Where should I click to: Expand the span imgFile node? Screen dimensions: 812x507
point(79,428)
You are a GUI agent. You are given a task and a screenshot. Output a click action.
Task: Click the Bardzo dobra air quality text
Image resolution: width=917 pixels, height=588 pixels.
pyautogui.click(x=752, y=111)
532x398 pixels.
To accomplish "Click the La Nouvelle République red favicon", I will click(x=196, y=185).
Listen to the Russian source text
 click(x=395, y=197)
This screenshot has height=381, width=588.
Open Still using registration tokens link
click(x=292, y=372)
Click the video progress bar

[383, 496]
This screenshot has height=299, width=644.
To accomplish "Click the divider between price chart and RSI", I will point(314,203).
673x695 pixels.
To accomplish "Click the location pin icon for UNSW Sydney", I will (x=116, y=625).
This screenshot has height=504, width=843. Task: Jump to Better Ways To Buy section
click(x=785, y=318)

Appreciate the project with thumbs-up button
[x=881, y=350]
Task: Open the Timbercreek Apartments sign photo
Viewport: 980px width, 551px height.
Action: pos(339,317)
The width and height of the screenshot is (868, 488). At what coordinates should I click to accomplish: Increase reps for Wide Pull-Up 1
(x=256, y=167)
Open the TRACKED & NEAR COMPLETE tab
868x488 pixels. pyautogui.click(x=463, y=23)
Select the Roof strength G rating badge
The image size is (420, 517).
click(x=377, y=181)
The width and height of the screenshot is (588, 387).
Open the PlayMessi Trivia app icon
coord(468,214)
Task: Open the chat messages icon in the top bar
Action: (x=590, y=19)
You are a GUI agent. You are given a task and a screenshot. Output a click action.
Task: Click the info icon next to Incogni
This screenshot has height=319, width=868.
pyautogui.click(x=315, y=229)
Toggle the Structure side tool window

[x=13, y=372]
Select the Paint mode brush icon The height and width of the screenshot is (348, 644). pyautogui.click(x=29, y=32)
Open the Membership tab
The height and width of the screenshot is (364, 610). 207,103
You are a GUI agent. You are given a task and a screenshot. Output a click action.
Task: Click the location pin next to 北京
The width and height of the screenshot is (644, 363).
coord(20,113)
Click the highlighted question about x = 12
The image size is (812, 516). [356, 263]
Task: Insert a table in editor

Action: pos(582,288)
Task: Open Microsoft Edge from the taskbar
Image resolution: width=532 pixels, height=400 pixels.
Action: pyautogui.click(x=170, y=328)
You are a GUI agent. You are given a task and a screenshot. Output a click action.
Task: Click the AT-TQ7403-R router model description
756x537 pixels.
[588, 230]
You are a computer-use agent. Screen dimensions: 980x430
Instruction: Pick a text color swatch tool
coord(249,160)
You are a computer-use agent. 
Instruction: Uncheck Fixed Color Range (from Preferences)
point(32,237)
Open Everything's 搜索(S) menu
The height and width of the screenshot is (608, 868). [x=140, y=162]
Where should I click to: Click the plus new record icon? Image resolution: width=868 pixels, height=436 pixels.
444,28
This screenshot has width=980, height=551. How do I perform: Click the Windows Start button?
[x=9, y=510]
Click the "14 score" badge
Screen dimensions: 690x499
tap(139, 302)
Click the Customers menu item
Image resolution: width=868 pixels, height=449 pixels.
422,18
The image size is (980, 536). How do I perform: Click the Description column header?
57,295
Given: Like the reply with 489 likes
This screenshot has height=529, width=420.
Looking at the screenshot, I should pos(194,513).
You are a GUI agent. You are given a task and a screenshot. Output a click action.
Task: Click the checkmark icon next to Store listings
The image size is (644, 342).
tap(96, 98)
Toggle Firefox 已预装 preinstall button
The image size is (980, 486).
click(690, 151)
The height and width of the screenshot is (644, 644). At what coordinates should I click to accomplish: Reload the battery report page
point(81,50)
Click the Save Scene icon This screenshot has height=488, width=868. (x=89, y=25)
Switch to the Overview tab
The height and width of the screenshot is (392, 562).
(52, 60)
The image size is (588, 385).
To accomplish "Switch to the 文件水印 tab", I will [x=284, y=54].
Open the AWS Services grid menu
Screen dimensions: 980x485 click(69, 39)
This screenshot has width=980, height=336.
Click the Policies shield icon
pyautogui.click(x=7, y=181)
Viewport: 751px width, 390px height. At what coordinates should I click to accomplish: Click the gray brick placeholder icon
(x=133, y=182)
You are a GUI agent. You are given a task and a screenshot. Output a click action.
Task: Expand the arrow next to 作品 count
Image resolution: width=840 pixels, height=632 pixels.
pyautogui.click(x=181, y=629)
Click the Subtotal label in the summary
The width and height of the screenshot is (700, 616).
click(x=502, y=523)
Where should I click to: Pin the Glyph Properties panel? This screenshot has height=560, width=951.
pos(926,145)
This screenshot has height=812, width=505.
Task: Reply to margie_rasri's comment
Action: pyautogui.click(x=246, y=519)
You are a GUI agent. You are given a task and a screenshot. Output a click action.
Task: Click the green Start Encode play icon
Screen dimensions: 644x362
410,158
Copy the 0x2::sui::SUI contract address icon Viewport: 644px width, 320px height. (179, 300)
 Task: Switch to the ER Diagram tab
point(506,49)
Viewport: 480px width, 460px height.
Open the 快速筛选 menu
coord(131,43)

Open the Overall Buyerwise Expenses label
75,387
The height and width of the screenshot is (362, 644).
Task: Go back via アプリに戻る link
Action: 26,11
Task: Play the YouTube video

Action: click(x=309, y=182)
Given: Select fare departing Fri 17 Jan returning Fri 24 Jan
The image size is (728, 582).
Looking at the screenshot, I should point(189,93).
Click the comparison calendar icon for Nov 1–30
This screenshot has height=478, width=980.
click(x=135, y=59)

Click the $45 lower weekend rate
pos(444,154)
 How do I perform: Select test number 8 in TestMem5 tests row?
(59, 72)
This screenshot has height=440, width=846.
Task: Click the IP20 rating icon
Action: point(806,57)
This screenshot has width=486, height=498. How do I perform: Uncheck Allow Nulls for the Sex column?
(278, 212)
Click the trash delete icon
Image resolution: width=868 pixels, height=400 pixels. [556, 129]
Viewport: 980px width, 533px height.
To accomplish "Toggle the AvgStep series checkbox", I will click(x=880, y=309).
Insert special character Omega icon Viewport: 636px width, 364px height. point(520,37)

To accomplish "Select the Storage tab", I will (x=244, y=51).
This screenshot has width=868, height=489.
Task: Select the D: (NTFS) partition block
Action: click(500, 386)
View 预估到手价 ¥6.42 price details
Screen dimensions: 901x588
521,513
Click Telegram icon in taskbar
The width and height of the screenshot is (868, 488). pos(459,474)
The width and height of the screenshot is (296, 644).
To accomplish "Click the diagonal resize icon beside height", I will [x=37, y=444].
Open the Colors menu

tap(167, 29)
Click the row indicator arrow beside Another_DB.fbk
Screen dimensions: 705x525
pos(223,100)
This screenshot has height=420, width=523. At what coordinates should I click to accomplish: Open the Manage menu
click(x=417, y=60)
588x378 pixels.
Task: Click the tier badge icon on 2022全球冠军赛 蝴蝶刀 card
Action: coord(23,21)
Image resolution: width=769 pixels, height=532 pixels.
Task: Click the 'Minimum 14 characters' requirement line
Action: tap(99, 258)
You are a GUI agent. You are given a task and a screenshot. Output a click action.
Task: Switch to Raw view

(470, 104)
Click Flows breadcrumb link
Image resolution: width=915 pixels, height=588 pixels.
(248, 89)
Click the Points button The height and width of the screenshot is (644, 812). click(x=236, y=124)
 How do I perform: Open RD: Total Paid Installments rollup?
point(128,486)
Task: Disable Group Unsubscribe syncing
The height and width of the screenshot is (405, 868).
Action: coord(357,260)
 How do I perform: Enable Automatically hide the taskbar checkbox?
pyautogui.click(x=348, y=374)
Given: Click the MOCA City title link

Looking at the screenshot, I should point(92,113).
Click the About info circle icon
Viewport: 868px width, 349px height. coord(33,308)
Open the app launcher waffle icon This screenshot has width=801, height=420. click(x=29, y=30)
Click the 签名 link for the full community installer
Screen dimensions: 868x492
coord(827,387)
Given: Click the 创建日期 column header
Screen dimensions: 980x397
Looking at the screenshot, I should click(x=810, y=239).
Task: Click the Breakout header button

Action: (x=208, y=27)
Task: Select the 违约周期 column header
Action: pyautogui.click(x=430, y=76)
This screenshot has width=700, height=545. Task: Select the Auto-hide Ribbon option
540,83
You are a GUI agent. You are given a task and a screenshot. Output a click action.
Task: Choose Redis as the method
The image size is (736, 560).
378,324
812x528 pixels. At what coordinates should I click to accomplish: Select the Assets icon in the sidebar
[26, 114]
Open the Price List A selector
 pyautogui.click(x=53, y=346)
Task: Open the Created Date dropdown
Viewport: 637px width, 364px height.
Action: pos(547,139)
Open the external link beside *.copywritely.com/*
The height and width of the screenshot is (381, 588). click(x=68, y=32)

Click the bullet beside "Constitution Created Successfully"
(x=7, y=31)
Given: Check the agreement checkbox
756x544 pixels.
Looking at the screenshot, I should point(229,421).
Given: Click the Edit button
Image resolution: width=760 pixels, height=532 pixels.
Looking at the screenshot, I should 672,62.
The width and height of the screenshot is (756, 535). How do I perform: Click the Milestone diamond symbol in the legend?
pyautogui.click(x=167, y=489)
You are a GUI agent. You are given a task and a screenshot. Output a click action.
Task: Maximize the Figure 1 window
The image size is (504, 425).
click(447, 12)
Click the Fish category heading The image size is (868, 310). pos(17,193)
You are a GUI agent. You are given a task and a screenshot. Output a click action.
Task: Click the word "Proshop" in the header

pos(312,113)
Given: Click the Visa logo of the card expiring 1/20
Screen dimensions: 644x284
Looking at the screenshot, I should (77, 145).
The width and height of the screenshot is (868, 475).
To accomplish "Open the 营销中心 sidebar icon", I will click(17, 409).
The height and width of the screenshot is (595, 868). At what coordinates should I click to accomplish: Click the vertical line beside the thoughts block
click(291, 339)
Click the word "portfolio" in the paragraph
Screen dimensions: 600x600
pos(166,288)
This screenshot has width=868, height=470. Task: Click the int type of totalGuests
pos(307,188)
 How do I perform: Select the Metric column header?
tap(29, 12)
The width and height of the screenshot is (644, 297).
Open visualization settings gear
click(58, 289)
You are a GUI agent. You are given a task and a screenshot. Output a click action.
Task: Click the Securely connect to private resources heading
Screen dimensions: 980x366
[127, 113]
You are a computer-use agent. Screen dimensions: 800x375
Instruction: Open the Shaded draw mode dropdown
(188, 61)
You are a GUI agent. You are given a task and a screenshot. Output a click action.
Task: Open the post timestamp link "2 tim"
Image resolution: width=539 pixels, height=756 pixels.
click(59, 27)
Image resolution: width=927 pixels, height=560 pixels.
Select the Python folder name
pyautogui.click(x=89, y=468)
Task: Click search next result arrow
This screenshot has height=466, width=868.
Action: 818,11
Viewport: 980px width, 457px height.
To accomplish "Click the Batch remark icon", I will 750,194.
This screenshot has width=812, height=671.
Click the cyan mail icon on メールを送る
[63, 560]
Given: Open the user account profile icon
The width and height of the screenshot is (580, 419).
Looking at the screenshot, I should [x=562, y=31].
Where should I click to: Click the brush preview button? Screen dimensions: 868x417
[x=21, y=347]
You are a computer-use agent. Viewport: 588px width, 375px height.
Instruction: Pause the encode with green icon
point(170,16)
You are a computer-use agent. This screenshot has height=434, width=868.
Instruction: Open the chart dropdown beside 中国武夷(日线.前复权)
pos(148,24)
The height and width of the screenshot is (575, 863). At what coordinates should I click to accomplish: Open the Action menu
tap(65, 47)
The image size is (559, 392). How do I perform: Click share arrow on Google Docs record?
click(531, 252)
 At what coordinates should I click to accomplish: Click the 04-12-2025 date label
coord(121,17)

■ ■ ■ ■

== Stated task ==
Copy out the data again, unchanged, from the line containing "Task: Insert a table in editor" through the line containing "click(690, 151)", both lines included.

== Result ==
Task: Insert a table in editor

Action: pos(582,288)
Task: Open Microsoft Edge from the taskbar
Image resolution: width=532 pixels, height=400 pixels.
Action: pyautogui.click(x=170, y=328)
You are a GUI agent. You are given a task and a screenshot. Output a click action.
Task: Click the AT-TQ7403-R router model description
756x537 pixels.
[588, 230]
You are a computer-use agent. Screen dimensions: 980x430
Instruction: Pick a text color swatch tool
coord(249,160)
You are a computer-use agent. 
Instruction: Uncheck Fixed Color Range (from Preferences)
point(32,237)
Open Everything's 搜索(S) menu
The height and width of the screenshot is (608, 868). [x=140, y=162]
Where should I click to: Click the plus new record icon? Image resolution: width=868 pixels, height=436 pixels.
444,28
This screenshot has width=980, height=551. How do I perform: Click the Windows Start button?
[x=9, y=510]
Click the "14 score" badge
Screen dimensions: 690x499
tap(139, 302)
Click the Customers menu item
Image resolution: width=868 pixels, height=449 pixels.
422,18
The image size is (980, 536). How do I perform: Click the Description column header?
57,295
Given: Like the reply with 489 likes
This screenshot has height=529, width=420.
Looking at the screenshot, I should pos(194,513).
You are a GUI agent. You are given a task and a screenshot. Output a click action.
Task: Click the checkmark icon next to Store listings
The image size is (644, 342).
tap(96, 98)
Toggle Firefox 已预装 preinstall button
The image size is (980, 486).
click(690, 151)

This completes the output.